FPÖ: Jörg Haider über den Wahlausgang und die Regierungsbildung
"Patriotische Politik"
Andreas Mölzer

Herr Haider, das Wahlergebnis vom 3. Oktober hat eigentlich primär eine Abreibung für die Sozialdemokratie gezeitigt.

Haider: Mit der Jahrtausendwende geht auch das sozialistische Jahrhundert zu Ende. Gleichzeitig ist es auch eine Absage an die Ausgrenzer gewesen, die jahrelang mit Diffamierung gegen die FPÖ zu Felde gezogen sind. Das Liberale Forum wurde hinausgeworfen aus dem Parlament, und die Sozialisten, die mit Klima in den letzten Wochen noch eine Ausgrenzungsstrategie gegen die FPÖ entwickelt haben, wurden ebenso vom Wähler bestraft.

Die Auslandspresse spricht von einem "Rechtsruck" in Österreich. Im Lande selbst aber sagen die Sozialwissenschaftler, daß die Arbeiter nunmehr in erster Linie die FPÖ gewählt haben. Dies wäre ein klassisches linkes Wählerpotential.

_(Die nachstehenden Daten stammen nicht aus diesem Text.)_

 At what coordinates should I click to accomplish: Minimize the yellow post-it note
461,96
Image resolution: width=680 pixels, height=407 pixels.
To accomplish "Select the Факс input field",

Haider: Es ist absolut so, daß wir zur stärksten Partei bei den Arbeitern aufgestiegen sind mit etwa 47 Prozent und zehn Prozent mehr Arbeiterstimmen haben als die Sozialdemokratie. Sofern man jetzt davon ausgeht, daß die Sozialdemokratie eine linke Partei ist, dann haben wir linke Wähler in einem hohen Ausmaß zu freiheitlichen Wählern gemacht, und man kann sicherlich nicht von einem "Rechtsruck" im klassischen Sinne sprechen, wie ich überhaupt glaube, daß diese Kategorien "rechts" und "links" einfach überholt sind. Die Menschen haben uns gewählt, damit wir eine patriotische Politik für Österreich und für die Österreicher machen und uns weniger um das Echo aus dem Ausland kümmern.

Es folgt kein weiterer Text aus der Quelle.